Messe: 30.09.2011

IBC2011: ToolsOnAir zeigte »TV Station in a Mac Mini«

Dass man heute nicht mehr unbedingt viele Millionen Euro in die Hand nehmen muss, um die technische Basis für einen TV-Sender zu schaffen, das zeigte der Broadcast-Integrator und -Hersteller ToolsOnAir aus Österreich unter dem Motto »TV Station in a Mac Mini«.

Der österreichische Broadcast-Integrator und -Hersteller ToolsOnAir hat es zur IBC2011 mal wieder auf die Spitze getrieben: Mit zwei Mac Minis — also kompakten Tischrechnern, die der Hersteller Apple zu Endkundenpreisen ab 600 Euro anbietet —, einer Atem-Mischer-Box von Blackmagic und ToolsOnAir-Software für Playout und Echtzeitgrafik, lässt sich heute ein TV-Sender realisieren, der volles Programm inklusive Live-Anteilen bietet. Zu Preisen in der Größenordnung von rund 30.000 Euro für das gesamte Projekt — das ist ein Betrag, der bei der Teilnahme an einer EU-Ausschreibung im Broadcast-Bereich leicht schon an Rechtsanwaltskosten anfallen kann.

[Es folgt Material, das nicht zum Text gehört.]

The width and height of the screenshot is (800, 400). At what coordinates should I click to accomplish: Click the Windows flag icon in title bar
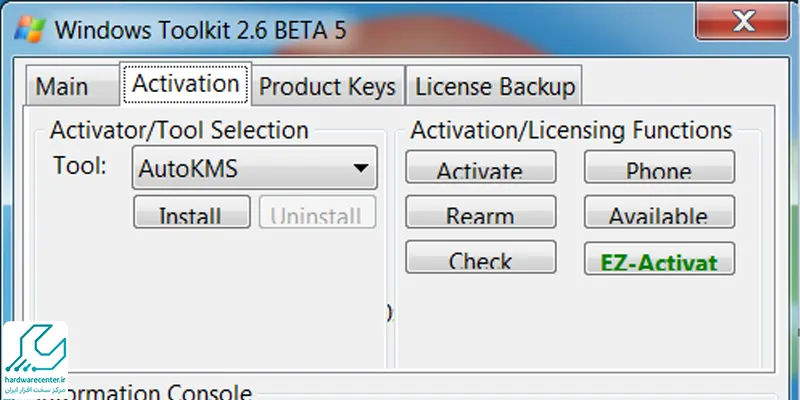point(30,29)
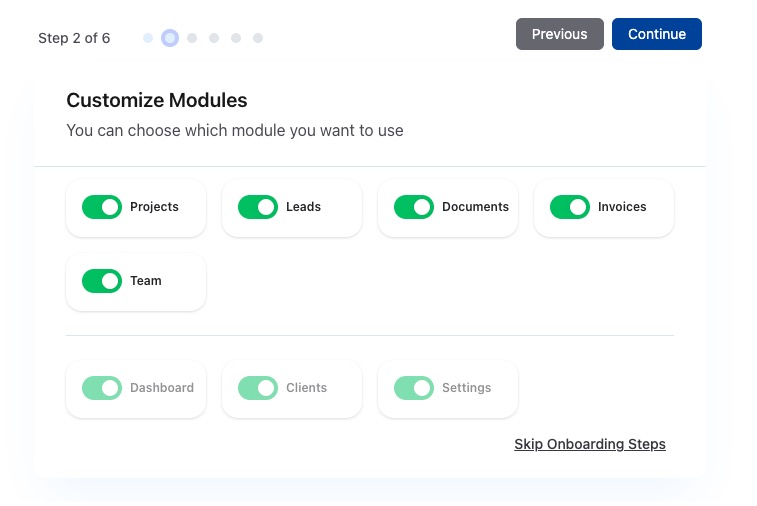
Task: Toggle the Documents module switch
Action: 413,207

Ob man einen TV-Sender in der Praxis tatsächlich auf Basis von Mac Minis umsetzt oder vielleicht doch lieber einen robusteren Mac verwendet, das ist natürlich eine andere Frage — aber dass es heute prinzipiell geht, mit so günstiger Hardware einen Sender aufzusetzen, dieser Beweis ist ToolsOnAir mit diesem Messe-Hingucker definitiv gelungen. Und natürlich gibt es etwa im Ü-Wagen-Bereich tatsächlich immer Bedarf an platzsparenden Lösungen, die zudem auch noch eine niedrige Leistungsaufnahme bieten.

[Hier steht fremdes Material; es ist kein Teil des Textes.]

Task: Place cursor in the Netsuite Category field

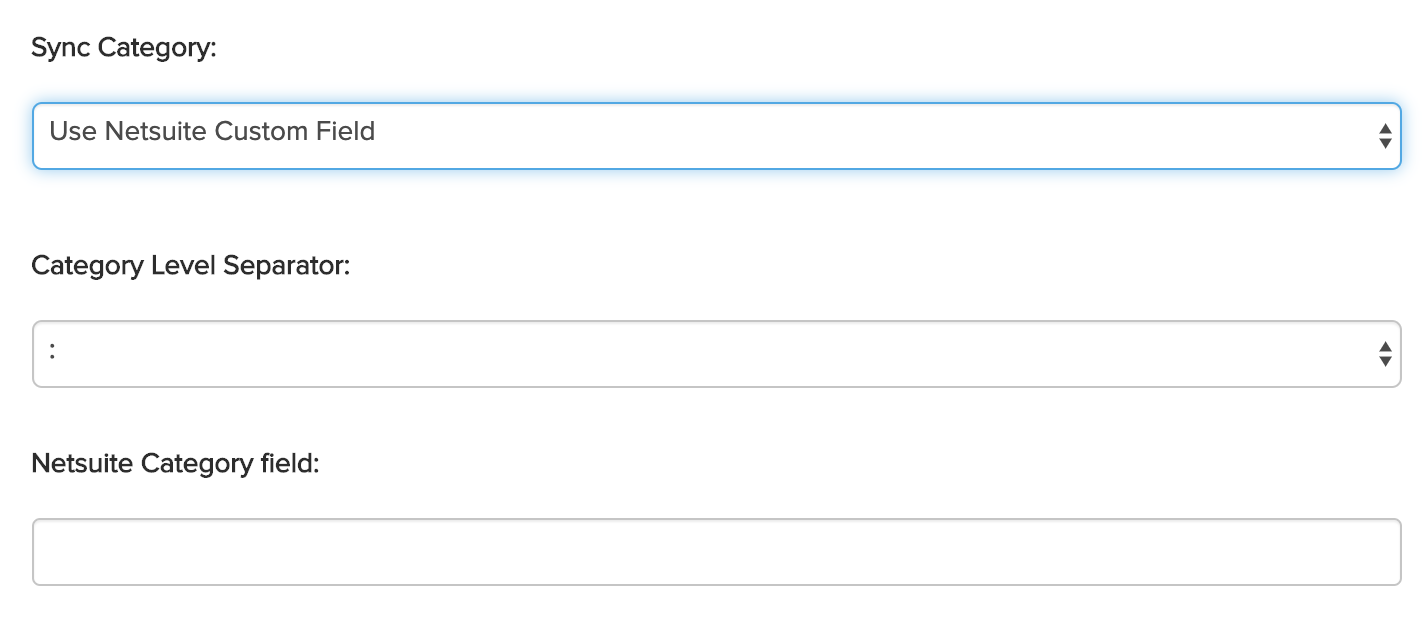Action: pyautogui.click(x=716, y=552)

»Mit TV Station in a Mac Mini haben wir nun eine Playout-Automation, einen Video-Server und eine Echtzeit-Grafik-Lösung mit einem sehr kompakten Formfaktor. Bei 85 Watt Leistungsaufnahme stellt dieses System die effizienteste Playout-Gesamtlösung dar, die uns bekannt ist«, führt Gilbert Leb von ToolsOnAir aus.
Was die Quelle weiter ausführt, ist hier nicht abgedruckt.